◆ PROMPT: From the top of the records below down to the line containing "Screen dimensions: 1920x1080", reproduce every line exactly.

Records contained in a dataset
--- START ---

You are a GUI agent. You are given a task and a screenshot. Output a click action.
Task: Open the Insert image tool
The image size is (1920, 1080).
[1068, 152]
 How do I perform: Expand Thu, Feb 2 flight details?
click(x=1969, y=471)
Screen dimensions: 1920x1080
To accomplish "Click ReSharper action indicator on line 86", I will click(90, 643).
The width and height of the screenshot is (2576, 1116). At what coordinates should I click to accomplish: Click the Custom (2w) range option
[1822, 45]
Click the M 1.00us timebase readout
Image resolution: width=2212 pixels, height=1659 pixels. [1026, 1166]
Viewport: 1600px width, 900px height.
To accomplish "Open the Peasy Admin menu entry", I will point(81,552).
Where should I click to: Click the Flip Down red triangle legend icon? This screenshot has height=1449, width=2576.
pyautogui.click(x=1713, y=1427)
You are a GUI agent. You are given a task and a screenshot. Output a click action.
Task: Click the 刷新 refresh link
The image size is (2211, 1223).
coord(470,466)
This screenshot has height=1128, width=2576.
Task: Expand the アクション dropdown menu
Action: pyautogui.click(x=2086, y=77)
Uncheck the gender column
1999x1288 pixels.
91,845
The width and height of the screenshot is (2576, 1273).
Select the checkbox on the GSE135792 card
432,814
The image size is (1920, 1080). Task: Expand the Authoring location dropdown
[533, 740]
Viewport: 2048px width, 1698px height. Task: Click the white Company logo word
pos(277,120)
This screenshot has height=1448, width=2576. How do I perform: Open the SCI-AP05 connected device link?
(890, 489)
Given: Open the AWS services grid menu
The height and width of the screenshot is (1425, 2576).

--- END ---

◆ WRITTEN RESPONSE:
You are a GUI agent. You are given a task and a screenshot. Output a click action.
Task: Open the Insert image tool
The image size is (1920, 1080).
[1068, 152]
 How do I perform: Expand Thu, Feb 2 flight details?
click(x=1969, y=471)
Screen dimensions: 1920x1080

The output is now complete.